Additional Information and Where to Find It
This communication may be deemed to be solicitation material in respect of the proposed transaction between Berry and Glatfelter. In connection with the proposed transaction, Berry and Glatfelter intend to file relevant materials with the SEC, including a registration statement on Form S-4 by Glatfelter that will contain a proxy statement/prospectus relating to the proposed transaction. In addition, Spinco expects to file a registration statement in connection with its separation from Berry. This communication is not a substitute for the registration statements, proxy statement/prospectus or any other document which Berry and/or Glatfelter may file with the SEC. STOCKHOLDERS OF BERRY AND GLATFELTER ARE URGED TO READ ALL RELEVANT DOCUMENTS FILED WITH THE SEC, INCLUDING THE REGISTRATION STATEMENT AND PROXY STATEMENT/PROSPECTUS, BECAUSE THEY WILL CONTAIN IMPORTANT INFORMATION ABOUT THE PROPOSED TRANSACTION. Investors and security holders will be able to obtain copies of the registration statements and proxy statement/prospectus (when available) as well as other filings containing information about Berry and Glatfelter, as well as Spinco, without charge, at the SEC’s website, www.sec.gov. Copies of documents filed with the SEC by Berry or Spinco will be made available free of charge on Berry’s investor relations website at www.ir.berryglobal.com. Copies of documents filed with the SEC by Glatfelter will be made available free of charge on Glatfelter's investor relations website at www.glatfelter.com/investors.
No Offer or Solicitation
This communication is for informational purposes only and is not intended to and does not constitute an offer to sell, or the solicitation of an offer to sell, subscribe for or buy, or a solicitation of any vote or approval in any jurisdiction, nor shall there be any sale, issuance or transfer of securities in any jurisdiction in which such offer, sale or solicitation would be unlawful, prior to registration or qualification under the securities laws of any such jurisdiction. No offer or sale of securities shall be made except by means of a prospectus meeting the requirements of Section 10 of the Securities Act of 1933, as amended, and otherwise in accordance with applicable law.

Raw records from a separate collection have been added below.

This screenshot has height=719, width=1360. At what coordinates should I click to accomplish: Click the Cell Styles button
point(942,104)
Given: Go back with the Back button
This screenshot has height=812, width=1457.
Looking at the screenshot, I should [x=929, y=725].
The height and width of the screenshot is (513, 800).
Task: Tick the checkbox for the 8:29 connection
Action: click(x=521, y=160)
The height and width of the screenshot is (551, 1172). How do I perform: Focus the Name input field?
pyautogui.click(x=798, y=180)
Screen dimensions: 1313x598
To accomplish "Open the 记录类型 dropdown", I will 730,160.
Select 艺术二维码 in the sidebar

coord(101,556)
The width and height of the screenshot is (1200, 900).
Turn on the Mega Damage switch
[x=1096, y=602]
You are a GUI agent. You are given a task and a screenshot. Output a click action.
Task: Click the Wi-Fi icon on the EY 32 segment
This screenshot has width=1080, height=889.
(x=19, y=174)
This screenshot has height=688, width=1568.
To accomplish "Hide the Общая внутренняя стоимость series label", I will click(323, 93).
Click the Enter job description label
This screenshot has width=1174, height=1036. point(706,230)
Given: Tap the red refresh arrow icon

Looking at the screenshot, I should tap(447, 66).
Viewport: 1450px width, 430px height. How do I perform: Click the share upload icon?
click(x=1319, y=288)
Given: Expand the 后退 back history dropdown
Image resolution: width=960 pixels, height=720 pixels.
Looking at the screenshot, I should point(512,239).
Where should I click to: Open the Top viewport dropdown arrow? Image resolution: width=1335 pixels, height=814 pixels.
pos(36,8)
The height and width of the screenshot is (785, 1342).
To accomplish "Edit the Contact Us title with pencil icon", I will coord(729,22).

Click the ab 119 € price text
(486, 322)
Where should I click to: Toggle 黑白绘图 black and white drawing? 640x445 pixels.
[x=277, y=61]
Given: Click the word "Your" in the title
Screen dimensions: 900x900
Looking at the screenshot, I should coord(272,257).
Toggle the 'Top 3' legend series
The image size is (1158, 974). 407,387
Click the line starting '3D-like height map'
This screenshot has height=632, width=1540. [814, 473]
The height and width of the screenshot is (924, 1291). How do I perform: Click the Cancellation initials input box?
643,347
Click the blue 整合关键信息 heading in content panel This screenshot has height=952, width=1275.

Participants in Solicitation
Berry and its directors and executive officers, and Glatfelter and its directors and executive officers, may be deemed to be participants in the solicitation of proxies from the holders of Glatfelter common stock and/or the offering of securities in respect of the proposed transaction. Information about the directors and executive officers of Berry, including a description of their direct or indirect interests, by security holdings or otherwise, is set forth under the caption “Security Ownership of Beneficial Owners and Management” in the definitive proxy statement for Berry’s 2024 Annual Meeting of Stockholders, which was filed with the SEC on January 4, 2024 (www.sec.gov/ixviewer/ix.html?doc=/Archives/edgar/data/0001378992/000110465924001073/tm2325571d6_def14a.htm). Information about the directors and executive officers of Glatfelter including a description of their direct or indirect interests, by security holdings or otherwise, is set forth under the caption “Security Ownership of Certain Beneficial Owners and Management” in the proxy statement for Glatfelter's 2024 Annual Meeting of Shareholders, which was filed with the SEC on March 26, 2024 (www.sec.gov/ix?doc=/Archives/edgar/data/0000041719/000004171924000013/glt-20240322.htm). In addition, Curt Begle, the current President of Berry’s Health, Hygiene & Specialties Division, will be appointed as Chief Executive Officer, James M. Till, the current Executive Vice President and Controller of Berry, will be appointed as Executive Vice President, Chief Financial Officer & Treasurer, and Tarun Manroa, the current Executive Vice President and Chief Strategy Officer of Berry, will be appointed as Executive Vice President, Chief Operating Officer, of the combined company. Investors may obtain additional information regarding the interest of such participants by reading the proxy statement/prospectus regarding the proposed transaction when it becomes available.
SIGNATURES
Pursuant to the requirements of the Securities Exchange Act of 1934, the registrant has duly caused this report to be signed on its behalf by the undersigned hereunto duly authorized.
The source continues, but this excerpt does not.